Choose DeepSmith if the measurement is not the bottleneck. Teams that already know which prompts they lose, and are stalled on producing the content that would win them, get the tracking plus Content Map gap analysis, evidence-backed Opportunity Agents, a Writer that produces publish-ready articles, Autowrite scheduling, CMS publishing, and channel repurposing on one plan and one set of stored brand context.

The three-way summary is straightforward. Peec is the better AEO reporting tool for agencies. AthenaHQ is the better AEO intelligence suite for enterprise breadth and attribution. DeepSmith is the better choice for a content team that needs analytics to drive publishing.

Teams that want to see their own visibility data and a finished article from it in the same week can start a DeepSmith free trial, which runs for seven days on real data with no long-term contract.

Frequently asked questions

Is Peec or AthenaHQ better for AEO brand analytics?

The AthenaHQ vs Peec answer depends on the job. Peec is better for focused prompt tracking and agency-ready reporting, where a small metric set and clean client dashboards matter more than scope. AthenaHQ is better for broader model coverage, estimated prompt demand, brand intelligence, attribution, and prescriptive recommendations. For teams that need the analytics to produce and publish content, DeepSmith is the more complete workflow fit.

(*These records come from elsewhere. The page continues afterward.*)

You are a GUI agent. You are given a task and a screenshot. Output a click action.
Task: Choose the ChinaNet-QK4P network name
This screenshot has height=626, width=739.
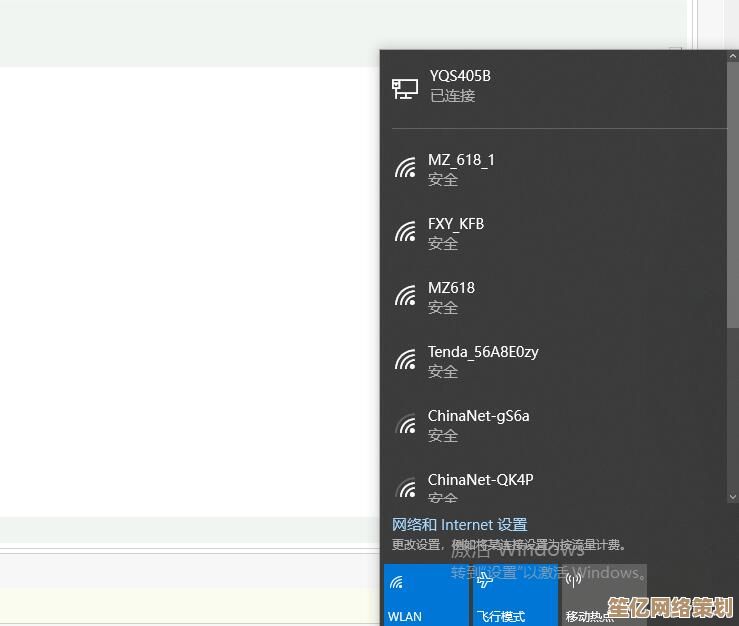pos(480,480)
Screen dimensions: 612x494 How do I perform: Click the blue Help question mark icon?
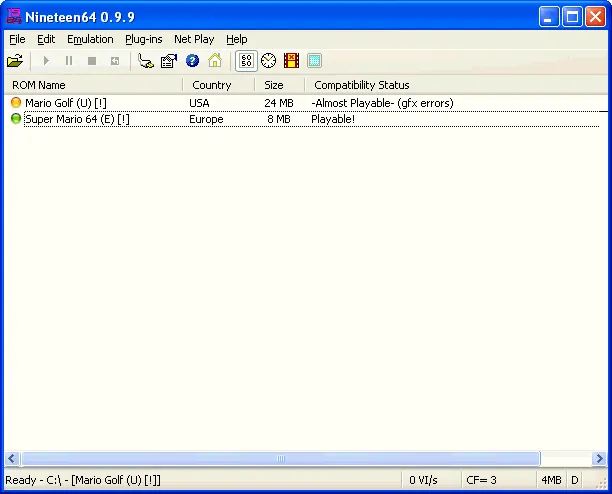pos(192,61)
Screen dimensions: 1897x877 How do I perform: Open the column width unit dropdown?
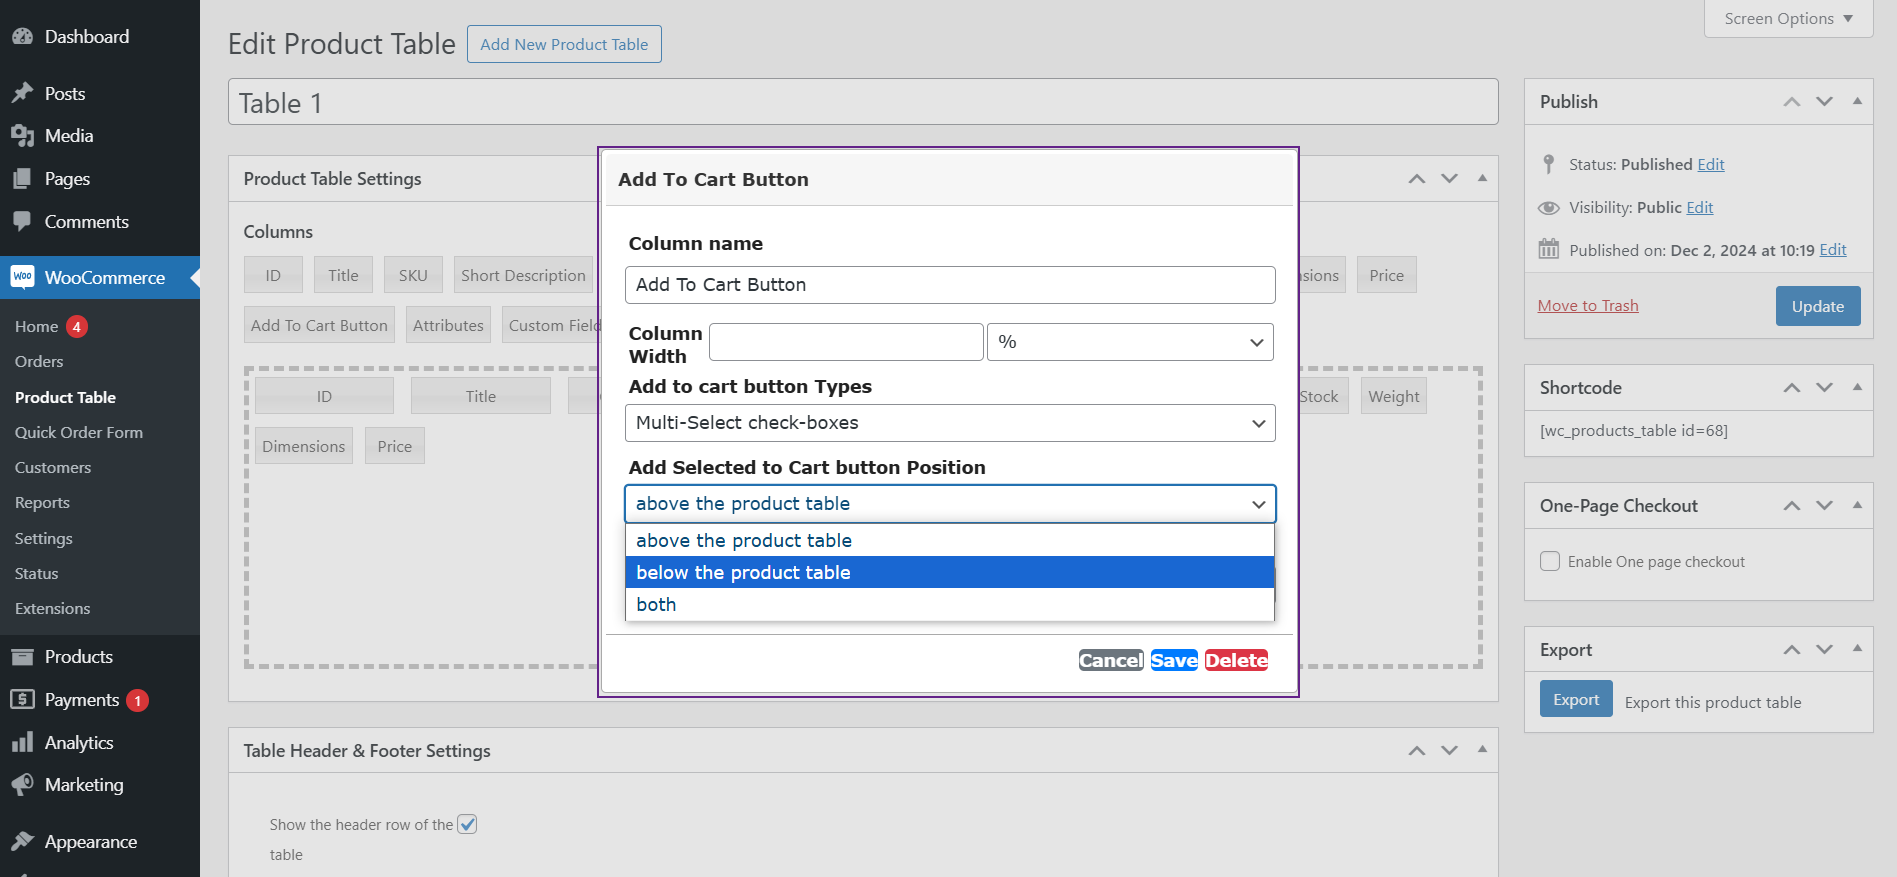(x=1130, y=342)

Is Peec cheaper than AthenaHQ?

At the published entry tiers, yes. Peec's brand Starter plan is $95 per month against AthenaHQ's $295 per month Starter, though AthenaHQ offers a free Essential plan with 300 credits that Peec does not match. The comparison is not a clean price per prompt, because Peec allocates by prompts, models, and frequency while AthenaHQ charges one credit per AI response, so cadence and model count change the real cost on both sides.

Does AthenaHQ track more AI platforms than Peec?

By published materials, yes. AthenaHQ names ChatGPT, Perplexity, Gemini, Google AI Overviews, Copilot, Google AI Mode, Claude, Grok, DeepSeek, and Meta AI, subject to plan. Peec's public positioning centers on ChatGPT, Perplexity, and Gemini, with broader selectable channels shown in current plan materials. Both vendors' pages have rendered inconsistently, so the live plan configuration is the only reliable source before purchase.

Does Peec or AthenaHQ create content?

AthenaHQ provides content recommendations, optimization features, and content agents on stated plans or add-ons, which is guidance rather than finished output. Peec's center of gravity is analytics and reporting, and its published materials do not establish a native publish-ready article pipeline. DeepSmith connects visibility and Content Map evidence to Opportunity Agents, Content Studio, Autowrite, CMS publishing, and repurposing, which is the distinction a team should test against its own bottleneck.